→ Exercise goal: Filter the data below and copy each line that contains the word "Collapse".

┄┄┄┄┄┄┄┄┄┄

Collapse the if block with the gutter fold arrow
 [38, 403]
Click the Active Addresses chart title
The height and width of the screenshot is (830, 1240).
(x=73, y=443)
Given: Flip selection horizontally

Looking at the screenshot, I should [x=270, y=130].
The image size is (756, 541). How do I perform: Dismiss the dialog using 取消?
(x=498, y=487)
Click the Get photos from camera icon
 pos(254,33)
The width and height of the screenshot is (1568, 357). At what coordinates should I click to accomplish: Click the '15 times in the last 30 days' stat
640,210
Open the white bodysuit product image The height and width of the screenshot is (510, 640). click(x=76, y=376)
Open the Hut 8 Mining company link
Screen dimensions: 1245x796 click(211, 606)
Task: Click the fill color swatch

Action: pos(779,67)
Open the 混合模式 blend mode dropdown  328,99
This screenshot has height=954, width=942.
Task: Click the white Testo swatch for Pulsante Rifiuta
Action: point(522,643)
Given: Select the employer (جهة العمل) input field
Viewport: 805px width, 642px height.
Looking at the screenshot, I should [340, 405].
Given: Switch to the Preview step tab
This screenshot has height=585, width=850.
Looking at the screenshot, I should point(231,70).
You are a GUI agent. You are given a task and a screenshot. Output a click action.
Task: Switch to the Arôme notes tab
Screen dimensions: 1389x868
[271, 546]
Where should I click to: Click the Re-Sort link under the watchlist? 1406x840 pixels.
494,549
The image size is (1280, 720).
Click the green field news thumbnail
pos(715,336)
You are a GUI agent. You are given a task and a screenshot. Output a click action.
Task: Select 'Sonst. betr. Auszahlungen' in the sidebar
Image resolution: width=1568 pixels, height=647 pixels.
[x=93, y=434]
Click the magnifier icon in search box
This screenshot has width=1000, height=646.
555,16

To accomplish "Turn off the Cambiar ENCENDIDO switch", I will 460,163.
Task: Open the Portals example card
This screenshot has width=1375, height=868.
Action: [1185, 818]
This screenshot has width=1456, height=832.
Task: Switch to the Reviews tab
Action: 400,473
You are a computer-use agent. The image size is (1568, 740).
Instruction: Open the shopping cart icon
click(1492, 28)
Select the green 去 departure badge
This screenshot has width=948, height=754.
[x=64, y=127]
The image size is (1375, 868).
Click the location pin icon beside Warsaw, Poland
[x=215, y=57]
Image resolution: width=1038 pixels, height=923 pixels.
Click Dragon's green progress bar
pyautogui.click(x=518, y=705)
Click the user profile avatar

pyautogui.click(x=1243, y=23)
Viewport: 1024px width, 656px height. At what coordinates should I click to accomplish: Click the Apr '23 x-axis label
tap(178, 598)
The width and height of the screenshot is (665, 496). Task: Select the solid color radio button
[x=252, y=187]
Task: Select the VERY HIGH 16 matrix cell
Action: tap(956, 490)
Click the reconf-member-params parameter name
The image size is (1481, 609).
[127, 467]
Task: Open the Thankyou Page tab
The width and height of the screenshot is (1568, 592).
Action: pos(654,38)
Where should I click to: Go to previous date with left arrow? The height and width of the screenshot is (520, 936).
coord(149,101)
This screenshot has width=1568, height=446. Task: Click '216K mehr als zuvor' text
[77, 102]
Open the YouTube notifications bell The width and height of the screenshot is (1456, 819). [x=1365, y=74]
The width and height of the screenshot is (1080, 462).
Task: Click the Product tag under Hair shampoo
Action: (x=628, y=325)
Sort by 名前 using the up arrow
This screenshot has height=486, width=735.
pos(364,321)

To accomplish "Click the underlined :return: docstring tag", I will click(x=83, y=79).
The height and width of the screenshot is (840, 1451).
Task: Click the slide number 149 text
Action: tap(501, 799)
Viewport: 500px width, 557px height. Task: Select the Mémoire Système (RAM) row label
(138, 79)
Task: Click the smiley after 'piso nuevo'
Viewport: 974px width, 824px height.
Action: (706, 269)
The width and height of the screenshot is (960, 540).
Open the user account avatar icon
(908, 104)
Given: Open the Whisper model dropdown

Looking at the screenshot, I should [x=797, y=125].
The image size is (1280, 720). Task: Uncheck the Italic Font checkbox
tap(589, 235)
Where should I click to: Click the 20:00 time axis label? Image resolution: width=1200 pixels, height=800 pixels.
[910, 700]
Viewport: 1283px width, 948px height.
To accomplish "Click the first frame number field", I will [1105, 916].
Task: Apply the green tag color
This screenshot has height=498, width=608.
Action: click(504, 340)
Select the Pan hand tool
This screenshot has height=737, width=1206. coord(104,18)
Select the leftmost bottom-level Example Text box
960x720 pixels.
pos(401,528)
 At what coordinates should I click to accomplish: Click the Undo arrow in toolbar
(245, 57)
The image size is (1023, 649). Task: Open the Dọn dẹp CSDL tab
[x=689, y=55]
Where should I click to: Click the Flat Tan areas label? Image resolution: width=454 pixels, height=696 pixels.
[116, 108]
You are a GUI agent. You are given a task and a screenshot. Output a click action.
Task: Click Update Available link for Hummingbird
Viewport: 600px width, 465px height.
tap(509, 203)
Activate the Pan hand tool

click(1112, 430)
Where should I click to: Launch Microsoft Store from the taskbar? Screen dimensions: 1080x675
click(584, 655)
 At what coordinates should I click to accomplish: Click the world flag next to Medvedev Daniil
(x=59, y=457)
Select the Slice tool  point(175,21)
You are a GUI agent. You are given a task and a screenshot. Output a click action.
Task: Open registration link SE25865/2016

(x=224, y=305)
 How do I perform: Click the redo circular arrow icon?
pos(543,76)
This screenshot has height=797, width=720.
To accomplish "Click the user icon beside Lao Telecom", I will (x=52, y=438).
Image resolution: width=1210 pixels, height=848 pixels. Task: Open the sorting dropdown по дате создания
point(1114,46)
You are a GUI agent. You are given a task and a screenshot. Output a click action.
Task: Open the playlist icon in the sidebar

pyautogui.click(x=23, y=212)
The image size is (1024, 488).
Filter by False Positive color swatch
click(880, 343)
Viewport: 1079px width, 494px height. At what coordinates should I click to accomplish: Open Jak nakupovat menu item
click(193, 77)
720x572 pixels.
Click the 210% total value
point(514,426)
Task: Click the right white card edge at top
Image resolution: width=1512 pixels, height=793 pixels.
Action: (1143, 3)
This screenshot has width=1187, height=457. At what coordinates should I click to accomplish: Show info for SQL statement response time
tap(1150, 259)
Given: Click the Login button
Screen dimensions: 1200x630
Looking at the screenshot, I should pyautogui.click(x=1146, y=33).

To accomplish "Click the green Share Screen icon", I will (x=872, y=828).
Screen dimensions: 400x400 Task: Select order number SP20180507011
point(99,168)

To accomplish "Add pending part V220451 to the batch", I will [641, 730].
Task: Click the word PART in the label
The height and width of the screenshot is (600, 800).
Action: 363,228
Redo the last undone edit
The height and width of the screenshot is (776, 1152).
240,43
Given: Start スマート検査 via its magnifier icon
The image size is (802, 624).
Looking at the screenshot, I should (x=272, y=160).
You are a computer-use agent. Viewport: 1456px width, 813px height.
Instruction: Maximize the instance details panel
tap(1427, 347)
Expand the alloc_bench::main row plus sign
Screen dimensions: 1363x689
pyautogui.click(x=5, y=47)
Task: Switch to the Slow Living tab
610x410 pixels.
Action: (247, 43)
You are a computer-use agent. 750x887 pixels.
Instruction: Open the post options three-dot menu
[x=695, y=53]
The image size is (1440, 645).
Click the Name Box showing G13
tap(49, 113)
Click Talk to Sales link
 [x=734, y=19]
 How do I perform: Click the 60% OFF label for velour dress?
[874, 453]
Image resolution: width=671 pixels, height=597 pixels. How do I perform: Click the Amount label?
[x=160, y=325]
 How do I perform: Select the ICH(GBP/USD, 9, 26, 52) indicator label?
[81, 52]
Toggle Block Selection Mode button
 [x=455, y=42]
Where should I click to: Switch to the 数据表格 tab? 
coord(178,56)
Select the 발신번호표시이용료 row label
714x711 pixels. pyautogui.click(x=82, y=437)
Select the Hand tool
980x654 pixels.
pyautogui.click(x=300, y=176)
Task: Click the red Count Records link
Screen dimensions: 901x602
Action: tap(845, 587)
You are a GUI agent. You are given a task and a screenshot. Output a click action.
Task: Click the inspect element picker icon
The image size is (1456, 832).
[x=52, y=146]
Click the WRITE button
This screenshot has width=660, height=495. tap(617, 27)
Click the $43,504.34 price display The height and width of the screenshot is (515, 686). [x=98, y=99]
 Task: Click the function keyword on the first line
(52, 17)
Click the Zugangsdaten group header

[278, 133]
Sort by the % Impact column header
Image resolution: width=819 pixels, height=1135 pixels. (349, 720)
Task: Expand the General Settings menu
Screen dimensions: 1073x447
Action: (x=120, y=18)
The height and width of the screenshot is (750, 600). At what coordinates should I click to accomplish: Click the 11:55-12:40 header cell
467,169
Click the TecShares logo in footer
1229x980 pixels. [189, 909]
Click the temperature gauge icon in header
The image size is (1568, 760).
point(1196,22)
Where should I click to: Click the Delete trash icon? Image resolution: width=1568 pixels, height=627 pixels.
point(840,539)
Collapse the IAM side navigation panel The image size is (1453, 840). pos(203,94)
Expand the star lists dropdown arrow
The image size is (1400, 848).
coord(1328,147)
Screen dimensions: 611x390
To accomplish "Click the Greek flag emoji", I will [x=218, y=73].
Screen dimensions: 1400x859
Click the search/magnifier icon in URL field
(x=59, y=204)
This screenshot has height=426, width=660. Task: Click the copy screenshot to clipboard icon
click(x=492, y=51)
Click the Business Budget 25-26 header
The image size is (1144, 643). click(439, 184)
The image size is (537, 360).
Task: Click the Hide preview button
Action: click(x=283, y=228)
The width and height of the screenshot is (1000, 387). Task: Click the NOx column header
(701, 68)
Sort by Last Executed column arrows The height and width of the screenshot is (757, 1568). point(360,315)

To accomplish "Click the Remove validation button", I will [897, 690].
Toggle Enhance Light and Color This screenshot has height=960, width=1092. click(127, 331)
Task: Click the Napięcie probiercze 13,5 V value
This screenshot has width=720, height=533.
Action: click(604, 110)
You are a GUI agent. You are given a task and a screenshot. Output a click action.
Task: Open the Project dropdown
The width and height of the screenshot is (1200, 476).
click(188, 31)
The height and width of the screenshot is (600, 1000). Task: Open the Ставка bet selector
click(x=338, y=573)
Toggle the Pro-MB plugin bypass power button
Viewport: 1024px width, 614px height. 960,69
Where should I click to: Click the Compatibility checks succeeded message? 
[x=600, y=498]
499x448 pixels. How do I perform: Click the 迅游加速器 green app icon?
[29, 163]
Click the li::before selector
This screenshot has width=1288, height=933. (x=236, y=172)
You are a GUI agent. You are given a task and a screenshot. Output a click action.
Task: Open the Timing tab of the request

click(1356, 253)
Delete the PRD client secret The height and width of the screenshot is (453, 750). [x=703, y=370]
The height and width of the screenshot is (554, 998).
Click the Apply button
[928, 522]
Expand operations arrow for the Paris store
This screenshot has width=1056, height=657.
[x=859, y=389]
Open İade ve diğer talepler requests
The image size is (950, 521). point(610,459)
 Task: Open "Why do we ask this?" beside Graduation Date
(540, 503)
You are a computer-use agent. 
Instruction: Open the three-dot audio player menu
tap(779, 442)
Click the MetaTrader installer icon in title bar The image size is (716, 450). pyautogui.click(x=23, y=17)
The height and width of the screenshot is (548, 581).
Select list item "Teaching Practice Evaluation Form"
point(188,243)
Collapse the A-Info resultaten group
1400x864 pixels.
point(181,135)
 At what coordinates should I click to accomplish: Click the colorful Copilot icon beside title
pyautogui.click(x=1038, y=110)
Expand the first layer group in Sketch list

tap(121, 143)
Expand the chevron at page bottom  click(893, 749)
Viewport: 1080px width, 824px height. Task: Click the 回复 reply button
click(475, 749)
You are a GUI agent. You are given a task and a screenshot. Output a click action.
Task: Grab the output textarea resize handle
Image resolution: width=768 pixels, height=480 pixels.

┄┄┄┄┄┄┄┄┄┄

→ Solution for this task:
Collapse the if block with the gutter fold arrow
Collapse the IAM side navigation panel The image size is (1453, 840). pos(203,94)
Collapse the A-Info resultaten group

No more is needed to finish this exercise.